You can also propagate Echeverias by taking a healthy leaf-cutting. It’s as simple as gently pulling them off and placing the cut end on the soil. Eventually, a new tiny plant will take root and grow. You can find out more on how to do this type of propagation in this article.
8. Do a Biweekly Pest and Disease Check to Maintain Echeveria’s Health
Echeverias, like most succulents, are often pest and disease-free. However, that doesn’t mean the plant is immune from such problems. Improper care and infested & infected plants are often the main reasons they suffer such conditions.
For example, a common pest you might see on Echeverias is mealybugs. These need to be dealt with immediately as they are spotted. Otherwise, the pest will keep feeding on the succulent’s sap juices, causing it to shrivel up. You can find out how to get rid of them in this helpful article.
As for diseases, they are prone to root rot caused by overwatering. This situation is where the roots are suffocating due to a lack of oxygen. The rot will travel upwards to the stem and leaves, by which point, it would already be too late to save the plant. You can find more helpful information on root rot in general in this article.
Eventually, if either problem isn’t addressed immediately, your plant may be too far gone from saving. The best you can do then is salvage any healthy leaves to propagate your Echeveria.
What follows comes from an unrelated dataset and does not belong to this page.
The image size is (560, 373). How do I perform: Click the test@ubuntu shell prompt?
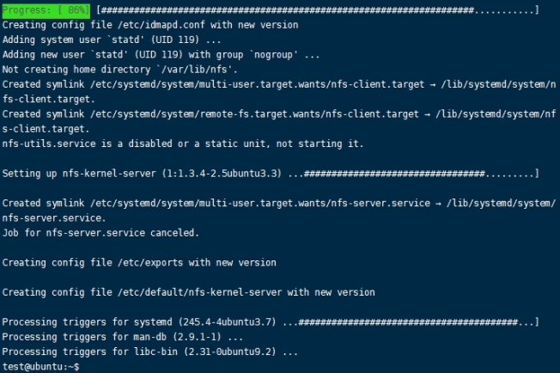click(x=40, y=367)
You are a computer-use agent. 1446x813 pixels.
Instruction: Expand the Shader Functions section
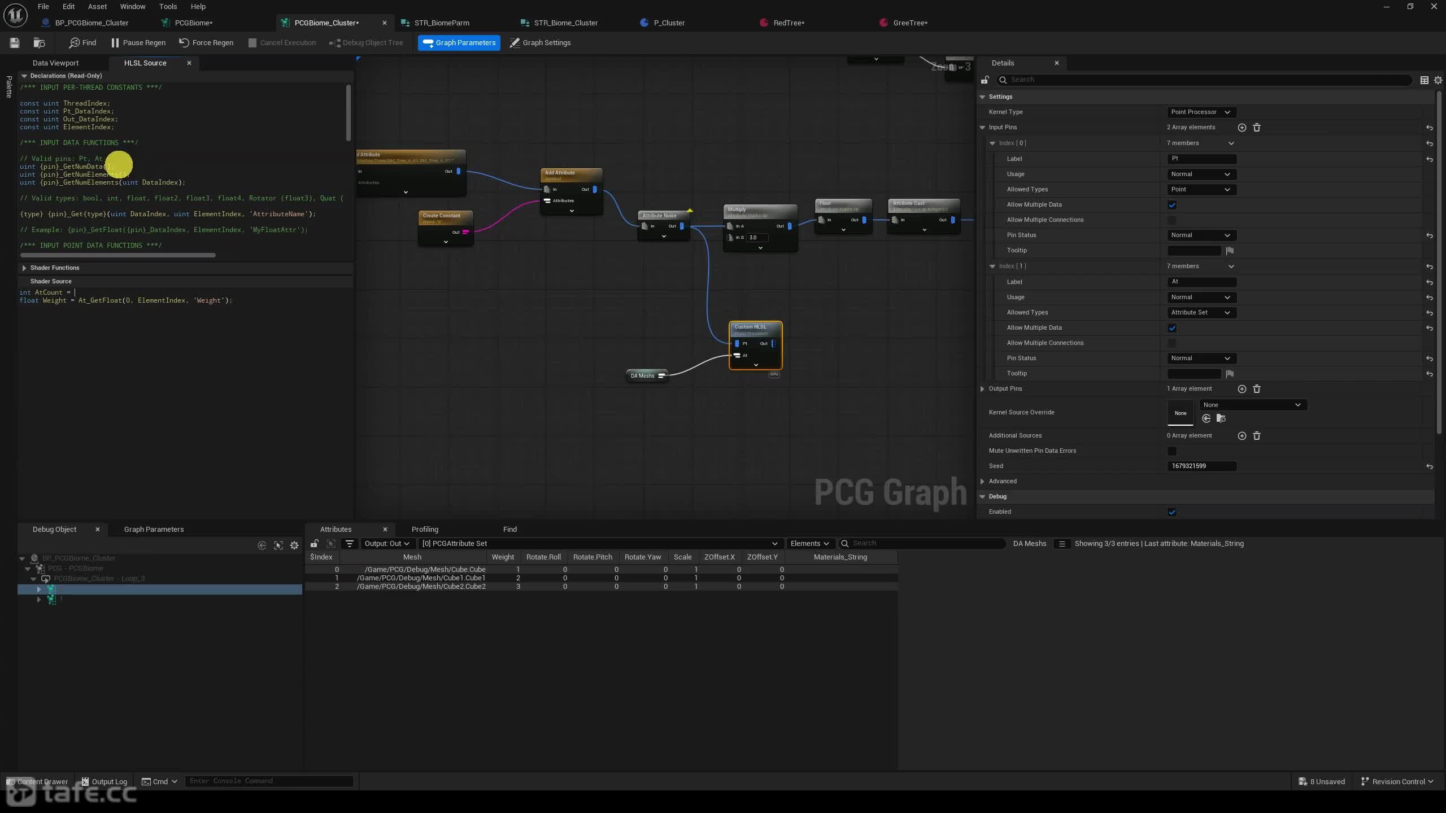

9. Do Not Prune Echeverias Unless it has Extensive Damages on the Leaves and Stem
Echeverias very rarely need any pruning. At best, it’s just pulling off any dead, dried-up, and damaged leaves off the plant. Especially if the leaves have been a victim of sunburn or any physical marring. The latter tend to stay around for a long time and become a scab due to the plant’s slow growth. You can opt to pull them off, but it’ll result in an imbalance in their leaf symmetry, so essentially, it’s entirely up to your preference.
Suppose the Echeverias are going through a particularly rough patch and are dying. In that case, it may be best to behead the mother plant and take some healthy leaves or offsets to propagate. Otherwise, you’re not going to be doing a lot of pruning with your succulent.
And that’s really all there is to it. Echeverias are a perfect low-maintenance plant to start with. When in doubt: keep it bright, keep it dry, and it’ll stay alive. Happy planting!